Why one word is found two times in each seed?

Is it use as a checksum?

ant Bldel
  • 1,281
  • 8
  • 14

2 Answers2

8

Yes, it's because the last word is a checksum word which will always be picked from one of the words in the mnemonic. See here for more details.

In fact, one word could occur even more than 2 times. For example,

aces aces aces aces aces aces aces aces aces aces aces aces aces aces aces aces aces aces aces aces aces aces aces aces aces,

is a perfectly valid seed, however, you will have a hard time generating it randomly ;) The resulting address is:

47Rz1Ee4GMj3DVyQ56XWLE5ZnffaAj934Sk6fFE7US4CUyHKBKZZNj9cCigdZweGdN1LhsAmx2VvH573AMLdSKj3QBXdg3F

I didn't check if there's any monero there, though.

The words can be repeated because the mnemonic is a way to encode 256-bit numbers. The seed is just a random 256-bit number, and as such, can have repeating digits or sequences or be divisible by some number or powers of that same number.

The mnemonic is a representation of that 256-bit number in base1626 number system, where each word of the dictionary represents a digit. With this system, 24 words are required to represent 256bits of information, and the 25th word is introduced as a checksum, which is additional information not encoded in the actual seed (the 256-bit number).

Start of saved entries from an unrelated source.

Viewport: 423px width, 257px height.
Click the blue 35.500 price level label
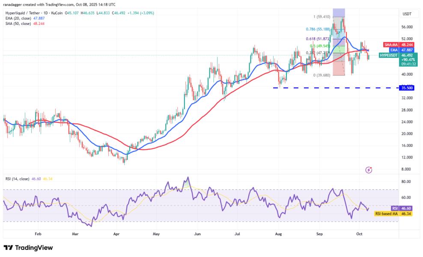click(x=406, y=87)
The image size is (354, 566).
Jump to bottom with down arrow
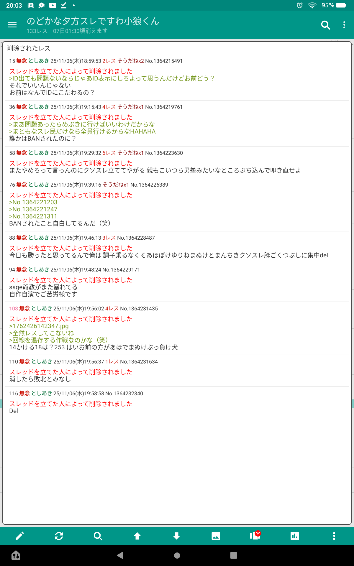(x=176, y=536)
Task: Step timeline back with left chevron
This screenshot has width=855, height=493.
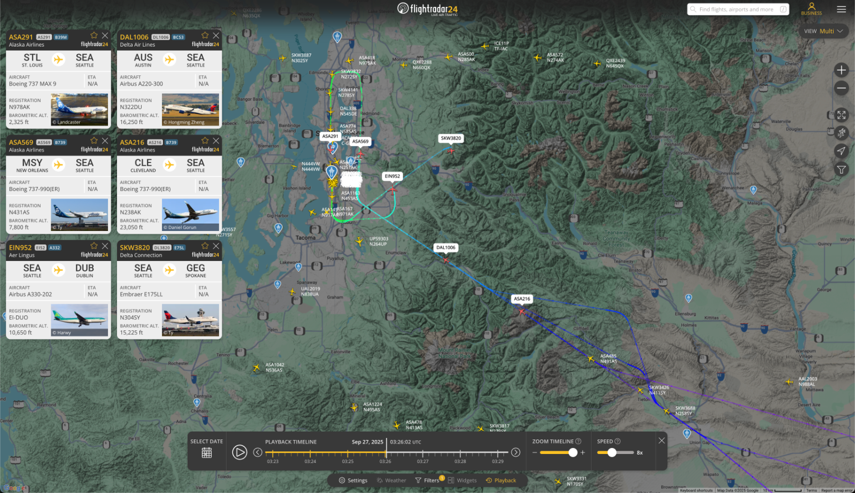Action: coord(258,452)
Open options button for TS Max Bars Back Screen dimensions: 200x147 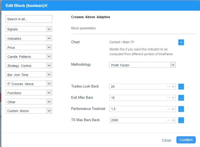tap(181, 120)
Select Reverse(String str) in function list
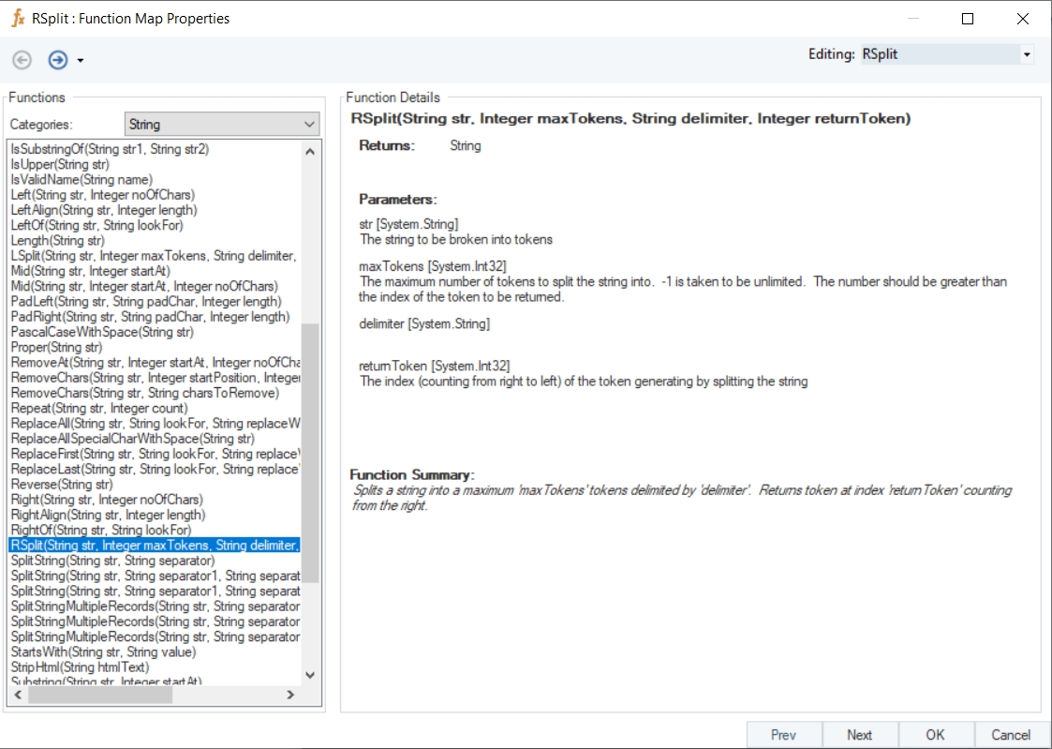Screen dimensions: 1052x749 coord(62,485)
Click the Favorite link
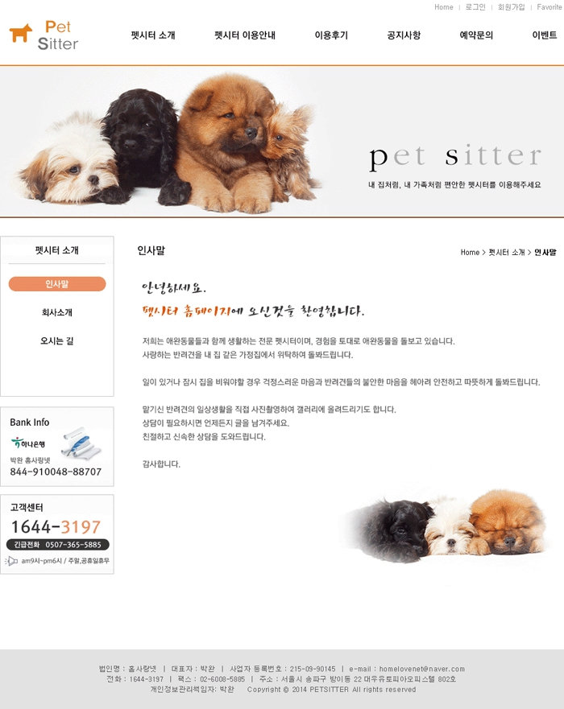Viewport: 564px width, 709px height. pyautogui.click(x=549, y=7)
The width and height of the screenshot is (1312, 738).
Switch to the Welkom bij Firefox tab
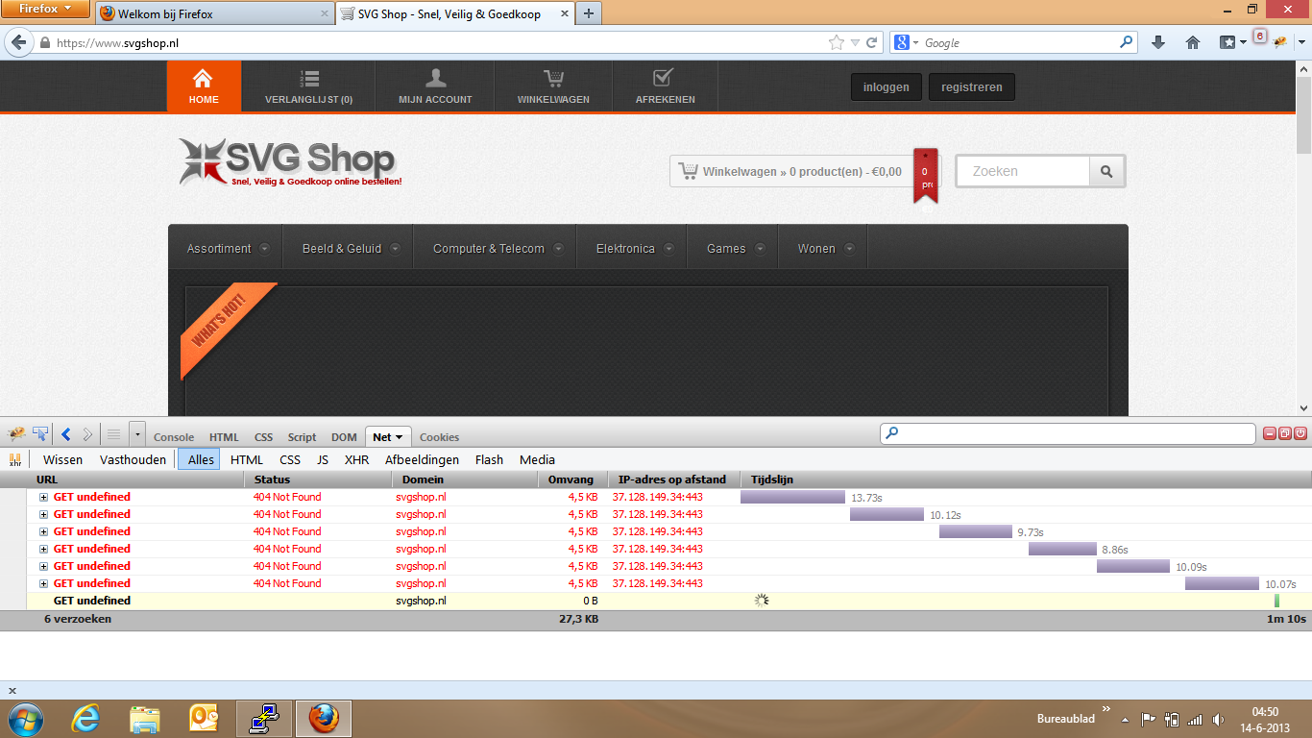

If we were to count in such a system, once you reach the last word (zoom) of the dictionary, you need to add one more "digit" to continue counting, as you would do when counting 8,9,10 - but here your "9" is "zoom", example:

0 = abbey
1 = abducts
2 = ability
... 
1625 = zoom
1626 = abducts abbey
1627 = abducts abducts
1628 = abducts ability

and so on... once you use up all the words for the 2nd "digit", you move on with the first "digit",

3251 = abducts zoom
3252 = ability abbey
3253 = ability abducts
3254 = ability ability
3255 = ability ablaze

and so on... until the first digit reaches zoom, then we add 3rd digit on the next increase:

2645502 = zoom zoom
2645503 = abducts abbey abbey

I think you get the idea by now. So as you can see, any combination of words represents some number, and any number can be represented by a series of words, as long as you have a list of words to use and a methodology to use for converting. In fact, the biggest number you can represent with 24 words (remember, 25-th is the checksum) is

= 1626^24 - 1,

which is a 78 digit number (base10, what you call a "normal" number), if you were willing to write all the digits.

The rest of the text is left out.